**Work item**
Return each of the entries below word for word.
BEGIN Supplied data
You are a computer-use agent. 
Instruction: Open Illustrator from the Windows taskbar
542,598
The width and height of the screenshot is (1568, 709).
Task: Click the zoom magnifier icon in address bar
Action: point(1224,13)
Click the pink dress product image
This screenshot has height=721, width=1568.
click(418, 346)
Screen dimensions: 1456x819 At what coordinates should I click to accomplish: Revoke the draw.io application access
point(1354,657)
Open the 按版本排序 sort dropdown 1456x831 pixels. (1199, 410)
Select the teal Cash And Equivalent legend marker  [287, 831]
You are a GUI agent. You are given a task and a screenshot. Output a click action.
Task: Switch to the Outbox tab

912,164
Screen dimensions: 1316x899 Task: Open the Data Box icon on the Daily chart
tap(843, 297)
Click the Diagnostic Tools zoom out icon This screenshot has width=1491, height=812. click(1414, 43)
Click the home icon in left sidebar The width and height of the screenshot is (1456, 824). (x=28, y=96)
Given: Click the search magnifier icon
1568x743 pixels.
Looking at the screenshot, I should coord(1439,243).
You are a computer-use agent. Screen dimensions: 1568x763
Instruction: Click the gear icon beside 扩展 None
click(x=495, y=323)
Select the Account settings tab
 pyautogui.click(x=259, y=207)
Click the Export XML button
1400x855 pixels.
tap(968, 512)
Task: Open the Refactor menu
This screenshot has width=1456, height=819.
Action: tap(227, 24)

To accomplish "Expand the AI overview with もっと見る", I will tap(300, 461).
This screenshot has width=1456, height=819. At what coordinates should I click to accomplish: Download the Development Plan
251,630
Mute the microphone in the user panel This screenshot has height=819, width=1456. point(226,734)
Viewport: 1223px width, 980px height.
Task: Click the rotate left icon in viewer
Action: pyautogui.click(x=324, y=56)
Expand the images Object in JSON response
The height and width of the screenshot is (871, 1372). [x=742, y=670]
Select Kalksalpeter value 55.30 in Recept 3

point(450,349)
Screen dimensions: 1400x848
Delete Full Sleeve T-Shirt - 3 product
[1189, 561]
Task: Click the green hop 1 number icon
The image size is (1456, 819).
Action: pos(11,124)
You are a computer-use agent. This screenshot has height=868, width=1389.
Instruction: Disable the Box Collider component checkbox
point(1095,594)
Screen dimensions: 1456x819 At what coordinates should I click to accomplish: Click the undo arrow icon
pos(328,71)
END Supplied data
**Answer for this exercise**
You are a computer-use agent. 
Instruction: Open Illustrator from the Windows taskbar
542,598
The width and height of the screenshot is (1568, 709).
Task: Click the zoom magnifier icon in address bar
Action: point(1224,13)
Click the pink dress product image
This screenshot has height=721, width=1568.
click(418, 346)
Screen dimensions: 1456x819 At what coordinates should I click to accomplish: Revoke the draw.io application access
point(1354,657)
Open the 按版本排序 sort dropdown 1456x831 pixels. (1199, 410)
Select the teal Cash And Equivalent legend marker  [287, 831]
You are a GUI agent. You are given a task and a screenshot. Output a click action.
Task: Switch to the Outbox tab

912,164
Screen dimensions: 1316x899 Task: Open the Data Box icon on the Daily chart
tap(843, 297)
Click the Diagnostic Tools zoom out icon This screenshot has width=1491, height=812. click(1414, 43)
Click the home icon in left sidebar The width and height of the screenshot is (1456, 824). (x=28, y=96)
Given: Click the search magnifier icon
1568x743 pixels.
Looking at the screenshot, I should coord(1439,243).
You are a computer-use agent. Screen dimensions: 1568x763
Instruction: Click the gear icon beside 扩展 None
click(x=495, y=323)
Select the Account settings tab
 pyautogui.click(x=259, y=207)
Click the Export XML button
1400x855 pixels.
tap(968, 512)
Task: Open the Refactor menu
This screenshot has width=1456, height=819.
Action: tap(227, 24)

To accomplish "Expand the AI overview with もっと見る", I will tap(300, 461).
This screenshot has width=1456, height=819. At what coordinates should I click to accomplish: Download the Development Plan
251,630
Mute the microphone in the user panel This screenshot has height=819, width=1456. point(226,734)
Viewport: 1223px width, 980px height.
Task: Click the rotate left icon in viewer
Action: pyautogui.click(x=324, y=56)
Expand the images Object in JSON response
The height and width of the screenshot is (871, 1372). [x=742, y=670]
Select Kalksalpeter value 55.30 in Recept 3

point(450,349)
Screen dimensions: 1400x848
Delete Full Sleeve T-Shirt - 3 product
[1189, 561]
Task: Click the green hop 1 number icon
The image size is (1456, 819).
Action: pos(11,124)
You are a computer-use agent. This screenshot has height=868, width=1389.
Instruction: Disable the Box Collider component checkbox
point(1095,594)
Screen dimensions: 1456x819 At what coordinates should I click to accomplish: Click the undo arrow icon
pos(328,71)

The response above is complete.